YOUR TASK
Print the lines again word for word, starting with the line that contains "Screen dimensions: 1568x572" and going on through the line that contains "Click the DATESBETWEEN()", with both of those lines included.

THE DATA

* START *

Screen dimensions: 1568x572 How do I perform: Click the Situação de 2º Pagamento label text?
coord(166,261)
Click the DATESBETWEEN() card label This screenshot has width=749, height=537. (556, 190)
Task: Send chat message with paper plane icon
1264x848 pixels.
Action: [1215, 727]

* END *
* START *

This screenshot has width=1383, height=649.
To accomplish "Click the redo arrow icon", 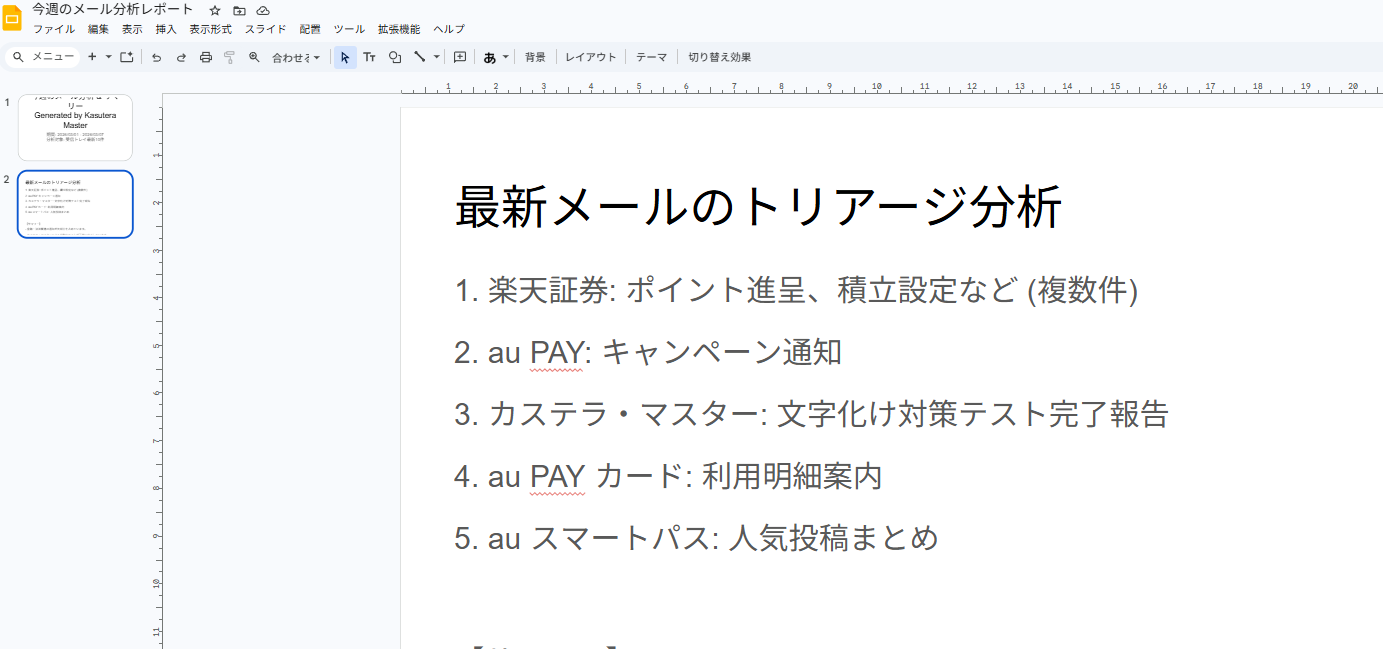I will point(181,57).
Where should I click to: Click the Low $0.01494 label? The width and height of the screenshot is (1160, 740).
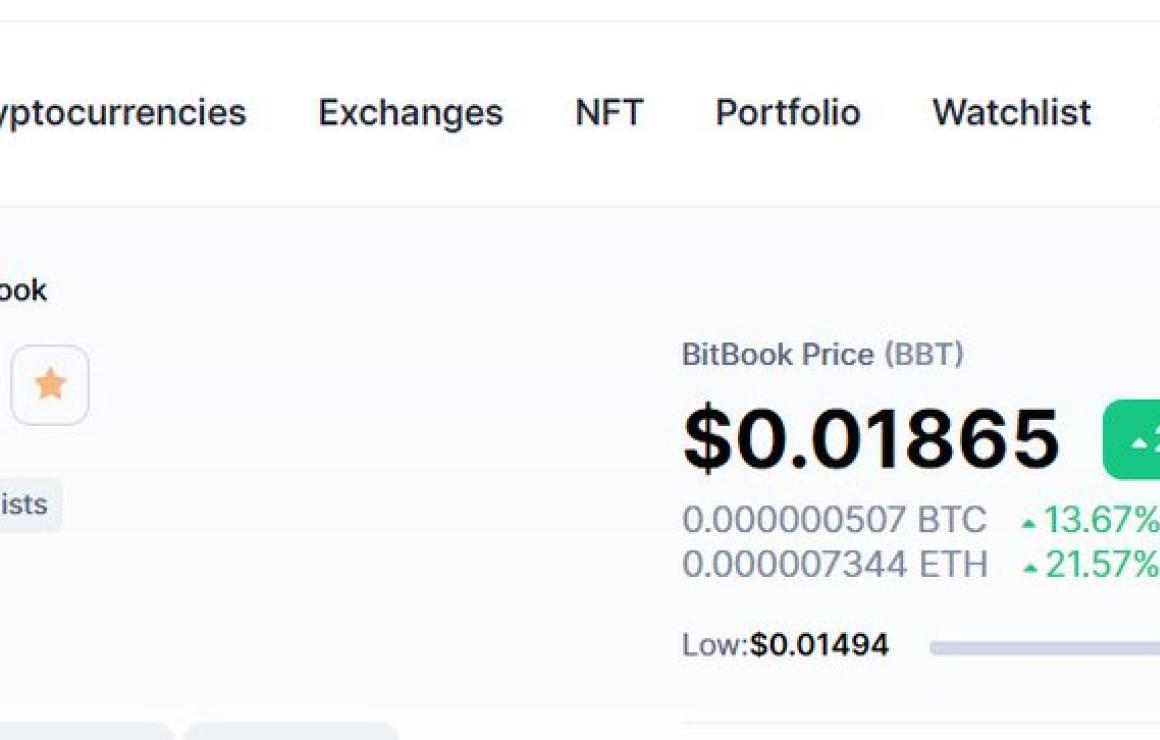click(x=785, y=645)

* END *

EXERCISE OUTPUT
Screen dimensions: 1568x572 How do I perform: Click the Situação de 2º Pagamento label text?
coord(166,261)
Click the DATESBETWEEN() card label This screenshot has width=749, height=537. (556, 190)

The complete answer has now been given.